REQUIREMENT:
How many lines in the data below include the word "will"? State the number alone.

[Collected data]
⟨

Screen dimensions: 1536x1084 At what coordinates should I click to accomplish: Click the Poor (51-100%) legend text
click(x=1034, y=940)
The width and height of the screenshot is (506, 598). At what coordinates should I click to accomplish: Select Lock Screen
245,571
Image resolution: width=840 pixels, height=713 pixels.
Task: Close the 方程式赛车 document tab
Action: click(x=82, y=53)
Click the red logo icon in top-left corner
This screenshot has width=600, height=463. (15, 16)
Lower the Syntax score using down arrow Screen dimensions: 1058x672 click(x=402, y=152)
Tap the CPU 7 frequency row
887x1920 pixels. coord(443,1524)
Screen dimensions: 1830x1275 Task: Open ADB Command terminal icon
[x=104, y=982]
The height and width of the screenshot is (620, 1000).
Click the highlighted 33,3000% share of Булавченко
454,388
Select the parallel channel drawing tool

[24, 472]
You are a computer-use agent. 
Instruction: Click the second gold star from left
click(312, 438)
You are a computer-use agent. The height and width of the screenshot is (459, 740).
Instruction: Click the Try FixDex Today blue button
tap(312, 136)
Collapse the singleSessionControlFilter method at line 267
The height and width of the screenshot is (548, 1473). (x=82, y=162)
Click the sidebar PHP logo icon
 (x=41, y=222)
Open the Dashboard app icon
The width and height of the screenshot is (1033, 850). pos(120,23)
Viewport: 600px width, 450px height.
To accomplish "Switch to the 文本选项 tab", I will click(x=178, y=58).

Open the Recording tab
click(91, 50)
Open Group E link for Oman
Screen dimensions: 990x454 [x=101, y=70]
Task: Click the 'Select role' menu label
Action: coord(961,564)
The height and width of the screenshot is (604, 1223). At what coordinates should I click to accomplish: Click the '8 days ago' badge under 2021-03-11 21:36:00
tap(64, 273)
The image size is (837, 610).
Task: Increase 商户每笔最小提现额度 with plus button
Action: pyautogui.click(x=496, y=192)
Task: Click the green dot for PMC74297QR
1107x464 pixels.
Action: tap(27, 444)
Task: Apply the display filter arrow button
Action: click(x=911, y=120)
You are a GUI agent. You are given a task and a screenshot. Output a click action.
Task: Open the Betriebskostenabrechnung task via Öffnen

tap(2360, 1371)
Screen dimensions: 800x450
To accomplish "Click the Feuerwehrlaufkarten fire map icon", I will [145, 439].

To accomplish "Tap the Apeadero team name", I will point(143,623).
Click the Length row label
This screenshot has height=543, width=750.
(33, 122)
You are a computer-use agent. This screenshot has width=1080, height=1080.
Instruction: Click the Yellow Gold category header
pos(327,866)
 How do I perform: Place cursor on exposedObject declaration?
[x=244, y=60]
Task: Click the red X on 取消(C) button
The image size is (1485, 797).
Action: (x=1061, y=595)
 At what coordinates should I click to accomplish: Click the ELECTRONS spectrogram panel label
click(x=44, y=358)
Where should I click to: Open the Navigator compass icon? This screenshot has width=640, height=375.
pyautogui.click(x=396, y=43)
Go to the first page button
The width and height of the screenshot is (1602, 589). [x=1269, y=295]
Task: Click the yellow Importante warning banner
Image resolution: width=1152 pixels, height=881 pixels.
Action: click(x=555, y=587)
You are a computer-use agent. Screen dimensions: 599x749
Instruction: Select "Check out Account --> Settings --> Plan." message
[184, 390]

⟩

RESULT OF THE EXERCISE:
3